▸ The problem
From the line that contains "Instruction: Run the" to the final line below, both included, print each line exactly and skip the pictures.

Source records:
========================

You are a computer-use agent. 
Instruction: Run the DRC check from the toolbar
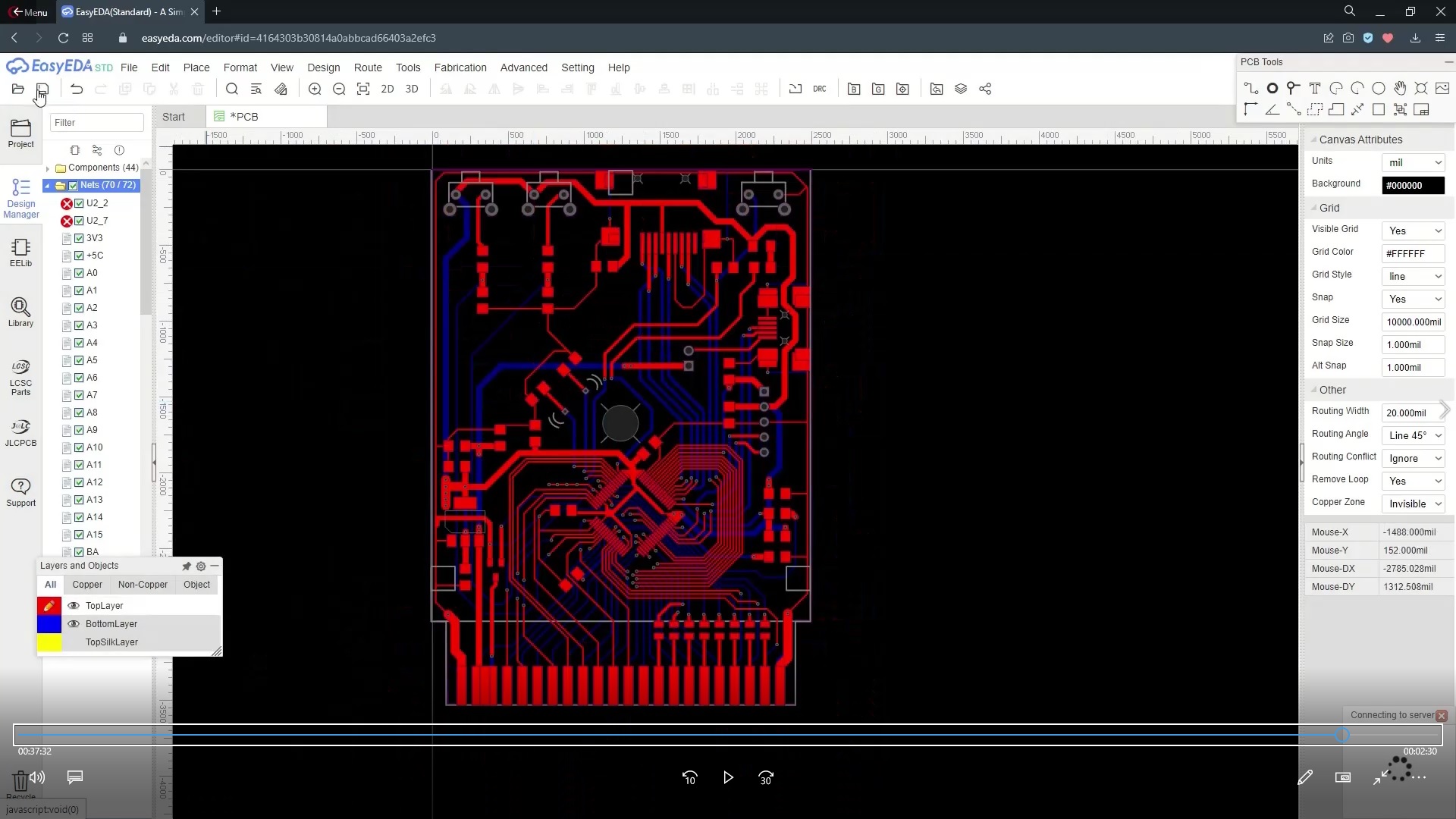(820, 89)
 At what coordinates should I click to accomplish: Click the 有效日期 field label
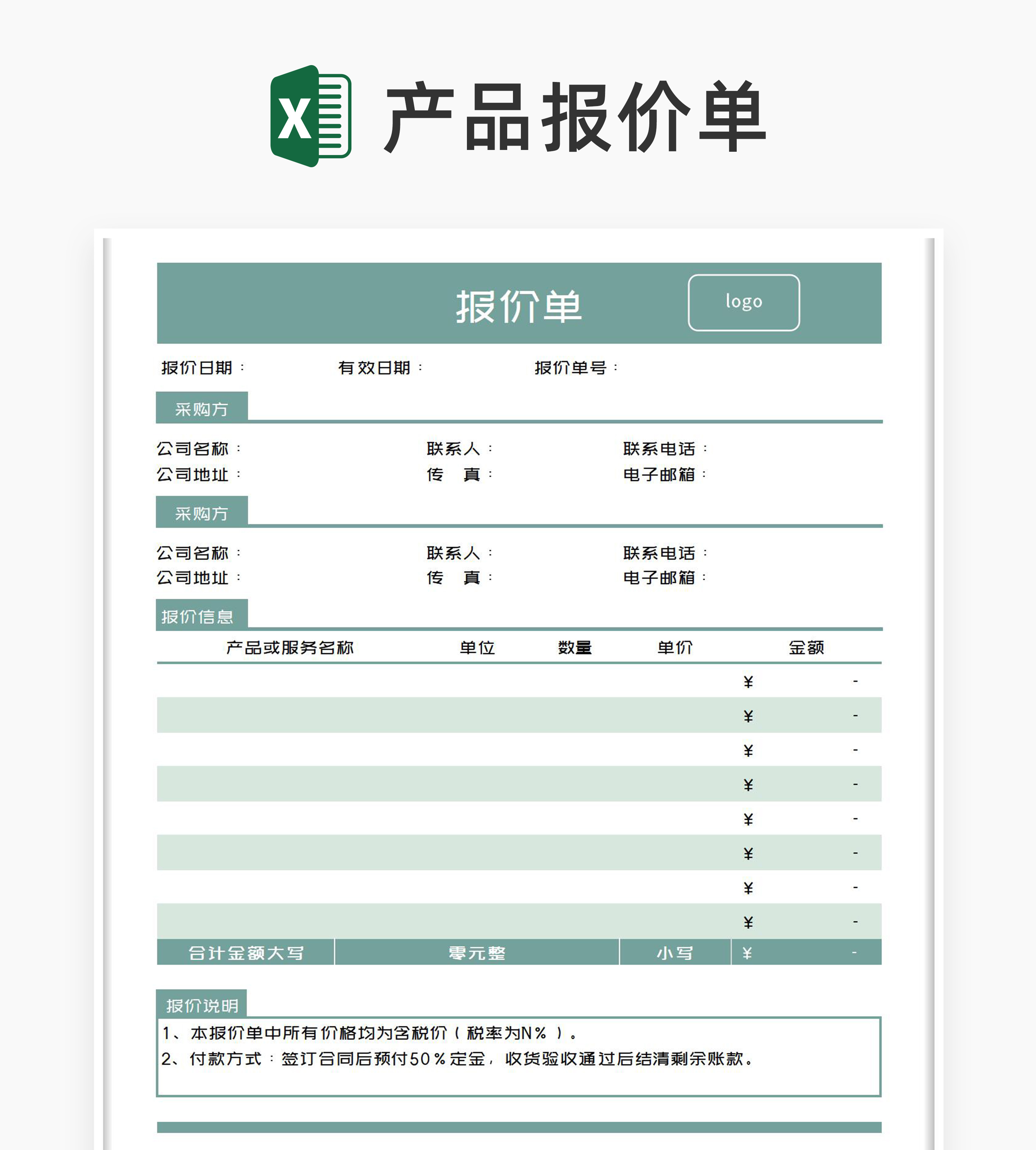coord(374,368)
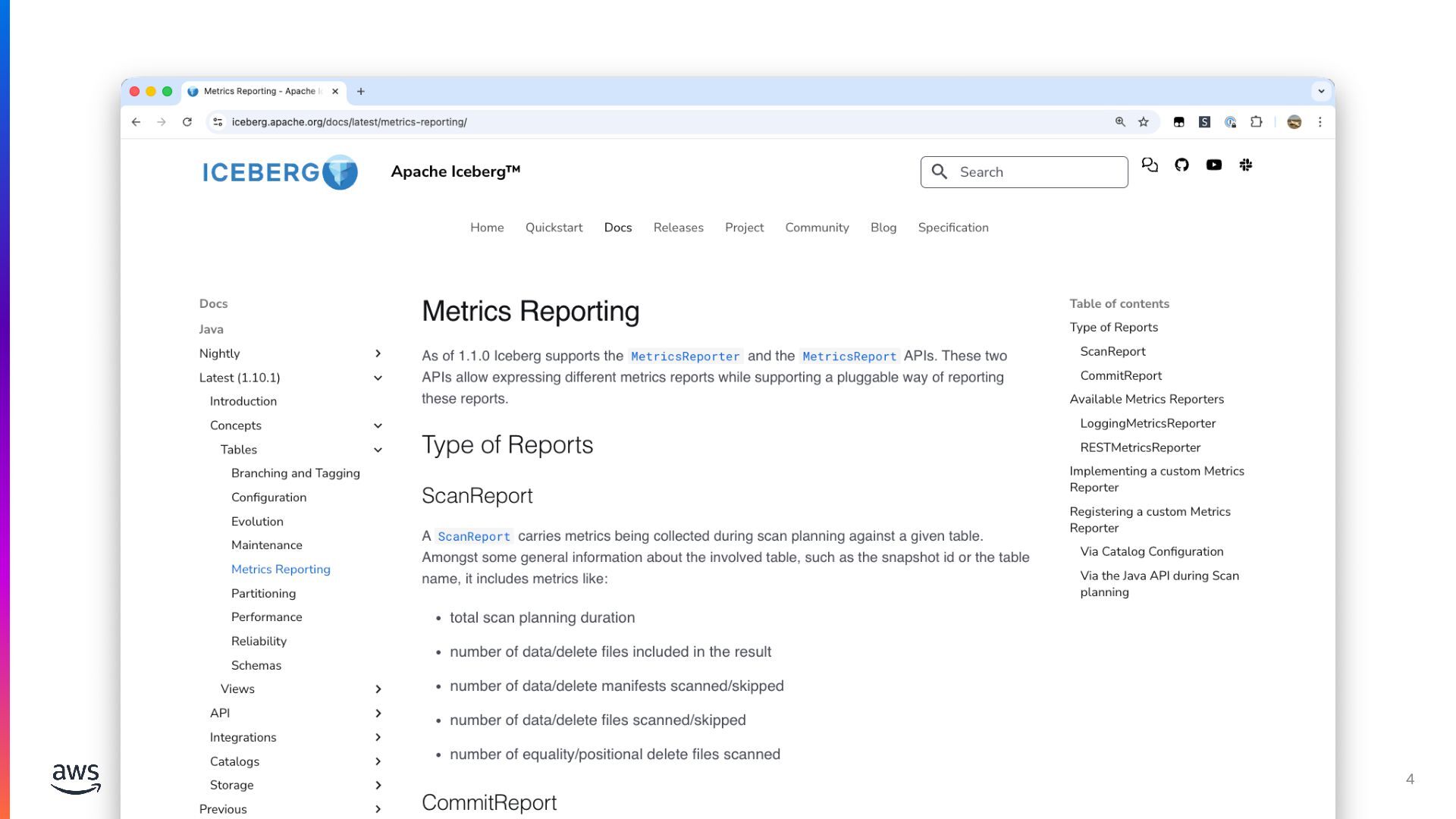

========================

▸ Response area
Instruction: Run the DRC check from the toolbar
(820, 89)
 At what coordinates should I click to accomplish: Click the 有效日期 field label
coord(374,368)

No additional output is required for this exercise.